## Reading text
This example builds a VAE for text generation, with an LSTM as encoder and an LSTM or Transformer as decoder. Training is performed on the official PTB data and Yahoo data, respectively.
The VAE with LSTM decoder is first decribed in (Bowman et al., 2015) Generating Sentences from a Continuous Space
The Yahoo dataset is from (Yang et al., 2017) Improved Variational Autoencoders for Text Modeling using Dilated Convolutions, which is created by sampling 100k documents from the original Yahoo Answer data. The average document length is 78 and the vocab size is 200k.

## Dataset excerpt
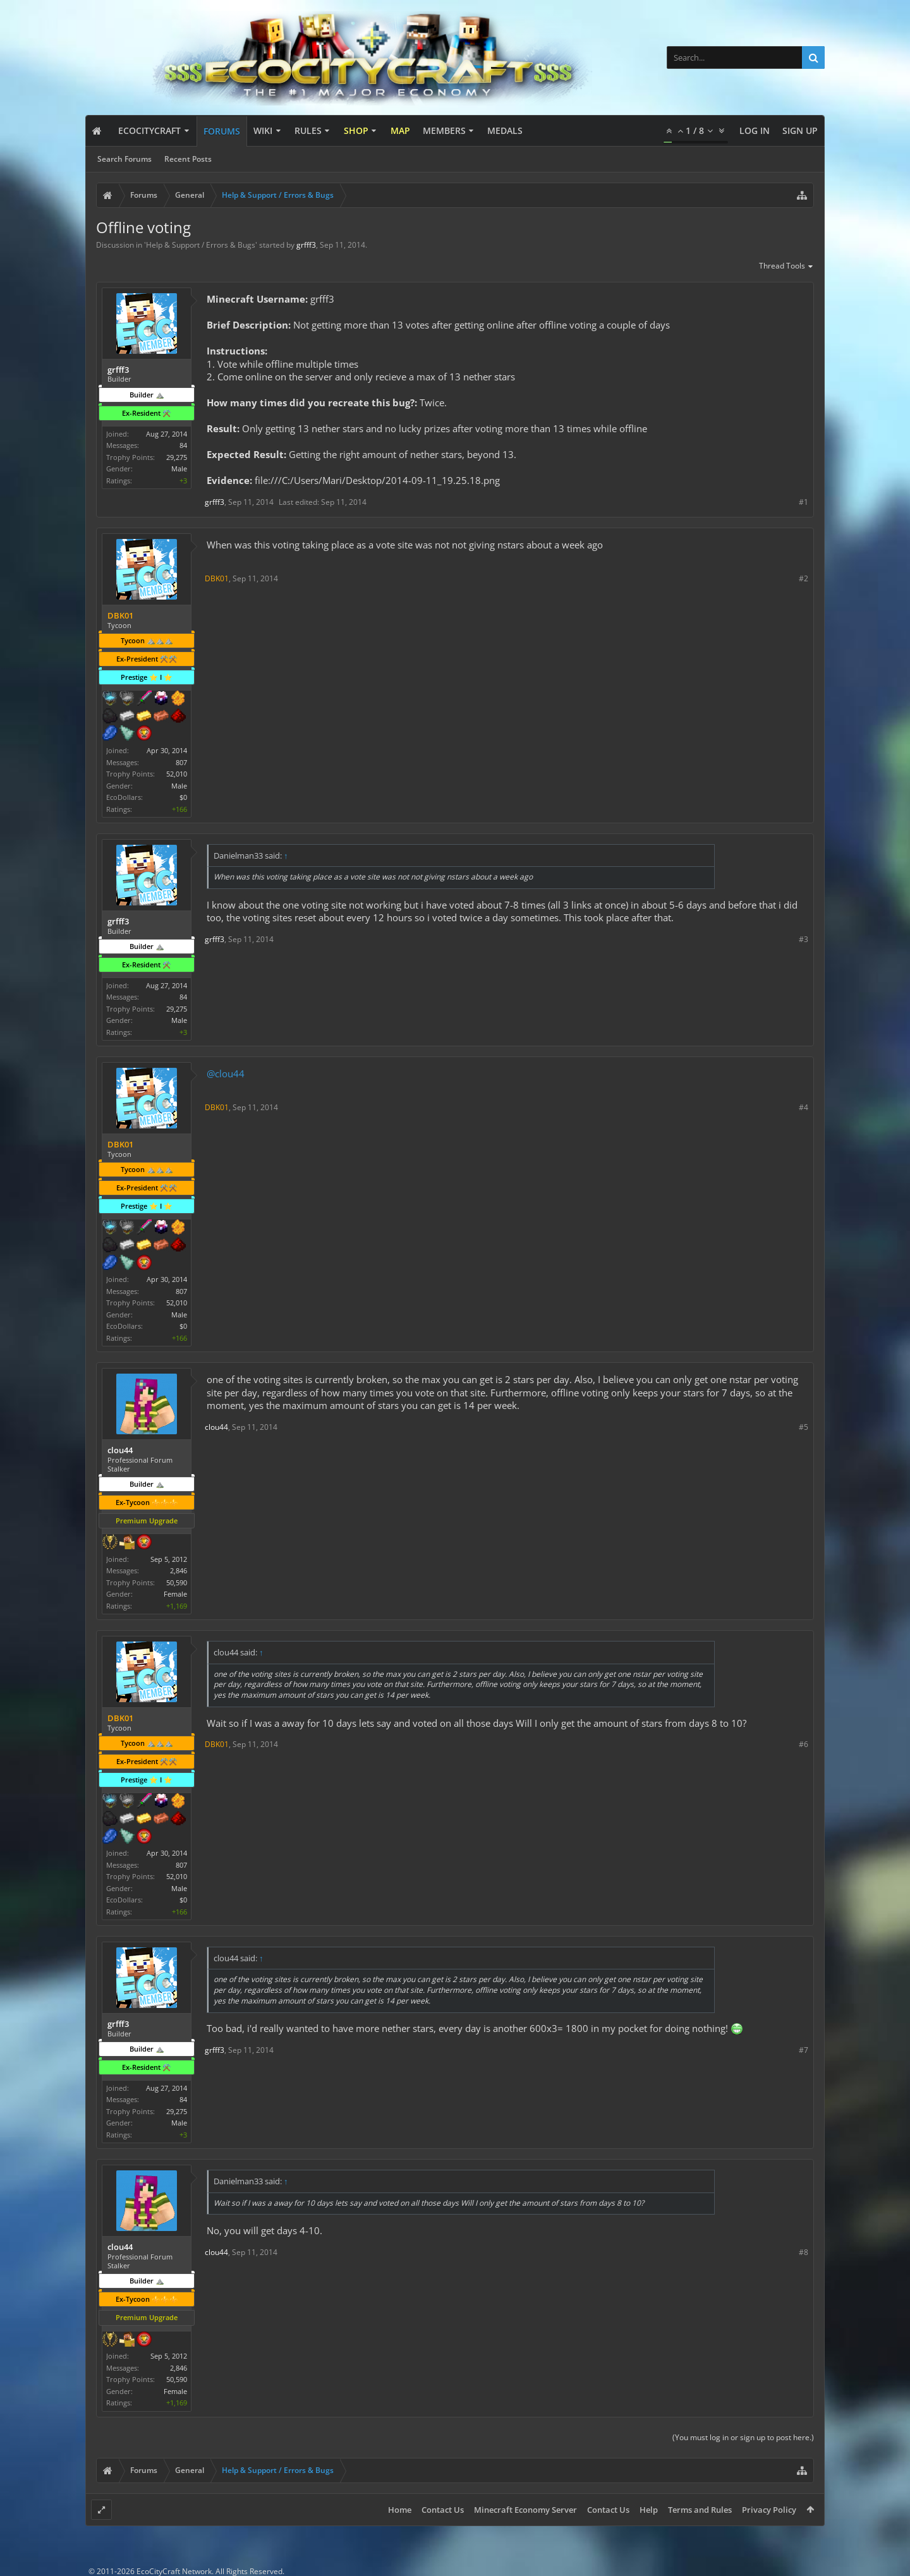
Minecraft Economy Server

## Written problem A
From the VAE passage, extract the text between "This example builds" and "Yahoo data, respectively.", inclusive.
## Written problem B
Answer these questions from the VAE passage:
(i) What model serves as the encoder?
(ii) Which work is the Yahoo dataset from?
(iii) What is the average document length in the Yahoo dataset?
## Written problem C
Carry on the VAE passage from its final sentence.
The material can be set aside.

## Exercise response A
This example builds a VAE for text generation, with an LSTM as encoder and an LSTM or Transformer as decoder. Training is performed on the official PTB data and Yahoo data, respectively.

## Exercise response B
(i) An LSTM
(ii) Yang et al., 2017, Improved Variational Autoencoders for Text Modeling using Dilated Convolutions
(iii) 78

## Exercise response C
The datasets can be downloaded by running:
python prepare_data.py --data ptb
python prepare_data.py --data yahoo
Train with the following command:
python vae_train.py --config config_trans_ptb
Here:
--config
specifies the config file to use, including model hyperparameters and data paths. We provide 4 config files:- config_lstm_ptb.py: LSTM decoder, on the PTB data
- config_lstm_yahoo.py: LSTM decoder, on the Yahoo data
- config_trans_ptb.py: Transformer decoder, on the PTB data
- config_trans_yahoo.py: Transformer decoder, on the Yahoo data
Generating sentences with pre-trained model can be performed with the following command:
python vae_train.py --config config_file --mode predict --model /path/to/model.ckpt --out /path/to/output
Here --model
specifies the saved model checkpoint, which is saved in ./models/dataset_name/
at training time. For example, the model path is ./models/ptb/ptb_lstmDecoder.ckpt
when generating with a LSTM decoder trained on PTB dataset. Generated sentences will be written to standard output if --out
is not specifcied.
Dataset | Metrics | VAE-LSTM | VAE-Transformer |
---|---|---|---|
Yahoo | Test PPL Test NLL |
68.11 337.13 |
59.95 326.93 |
PTB | Test PPL Test NLL |
104.61 101.92 |
103.68 101.72 |
We show the generated examples with transformer as decoder trained on PTB training data.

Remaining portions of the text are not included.